976 words. Jiawei, the Emperor of Enyang, is a sad man. He walks around, controls his temper, likes making people feel small. He’s a villain and I don’t talk about him very often. I’m trying to get better acquainted with this guy.
Jiawei stood on his balcony and kept an eye on the world which moved along beneath him. Members of the lusezhong moved beneath him freely, enjoying their tours of the palace gardens. These ones were the lucky ones who happened to have a free day on the same day that the gardens opened for public viewing. They were held once a year, in late summer. The populace knew the date and had for the past few years.
Jiawei imagined they talked about it among themselves, brought it up in private. But what happened in places he could not hear and could not see seldom concerned him. The opinions of some lowly luse had very little influence over the way of the world.
But as he turned, his robes swirling about him and draping over the shining floor, and made his way through the hallways, he happened upon a conversation about the matter not from the mouths of luse but from the very men who kept his company. Two men stood around the corner, and from their whispers he heard things he did not like.
“Do you think he does this in mourning, or in celebration?”
“I’m not sure, but the people are certainly celebrating.”
“Yes, sir, they are. But do you think they are celebrating the execution, or the day of birth?”
Jiawei inhaled deeply. He could do many, many things to these men. The sword that clung to his hip may have been first and foremost a symbol, secondly a threat and thirdly a flash of fashion, but that didn’t mean that blade wasn’t sharp and couldn’t fulfill its purpose. Even if he didn’t enact physical violence here in these gilded halls, he still had many other methods of punishment at his disposal.
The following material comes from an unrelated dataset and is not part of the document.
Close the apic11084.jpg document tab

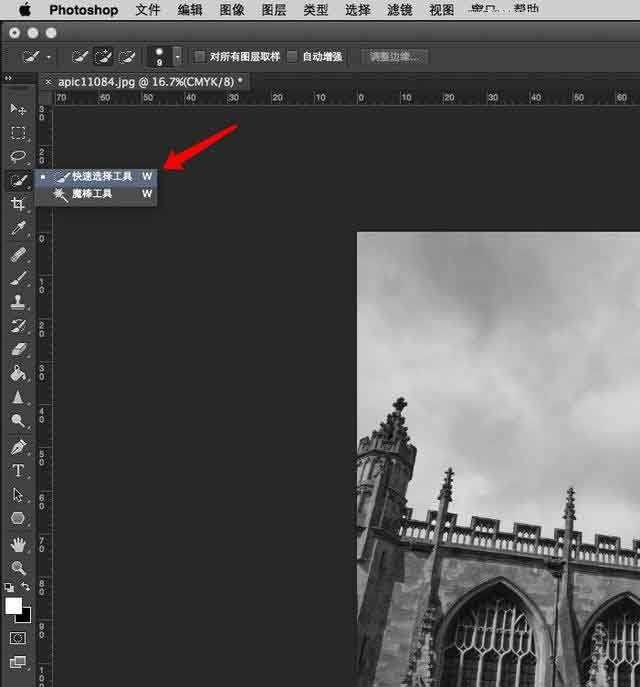point(48,80)
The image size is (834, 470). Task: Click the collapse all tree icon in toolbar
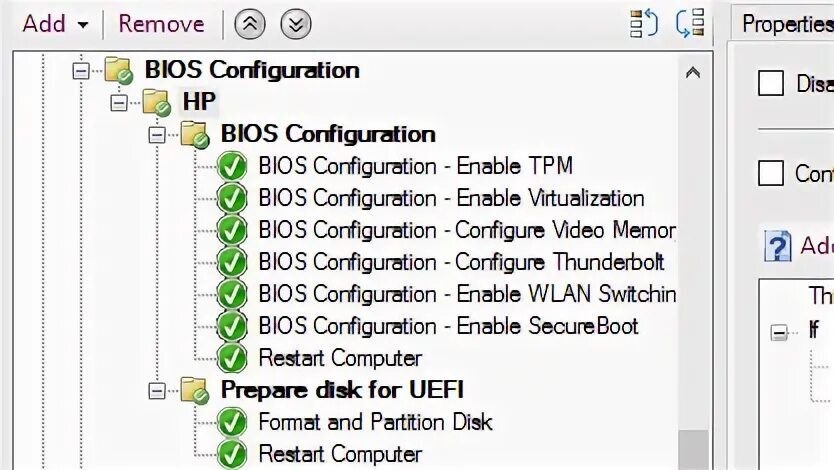[691, 23]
He could have them lose their jobs.
He could find a reason to take their wealth for his own. He would leave them enough to live a frugal life, but men like this would never be able to adapt. They would spend the rest of their money trying desperately to cling to the life they were accustomed to.
He could do something to their families. Perhaps he would take their first born son from them - or daughter, if either were too weak to have produced a son - and would do something to them. He doubted he would kill them.
Killing children had, perhaps regrettably, never been a strength of his.
“Do you think the day is just random?”
A laugh from the other man. “You think His Majesty would do anything on this day in random? He’s calculative about most things. I highly doubt a garden opening on the exact same day as The Unspeakable’s birth and his mother’s execution are exactly random.”
No, Jiawei wouldn’t do any of those things.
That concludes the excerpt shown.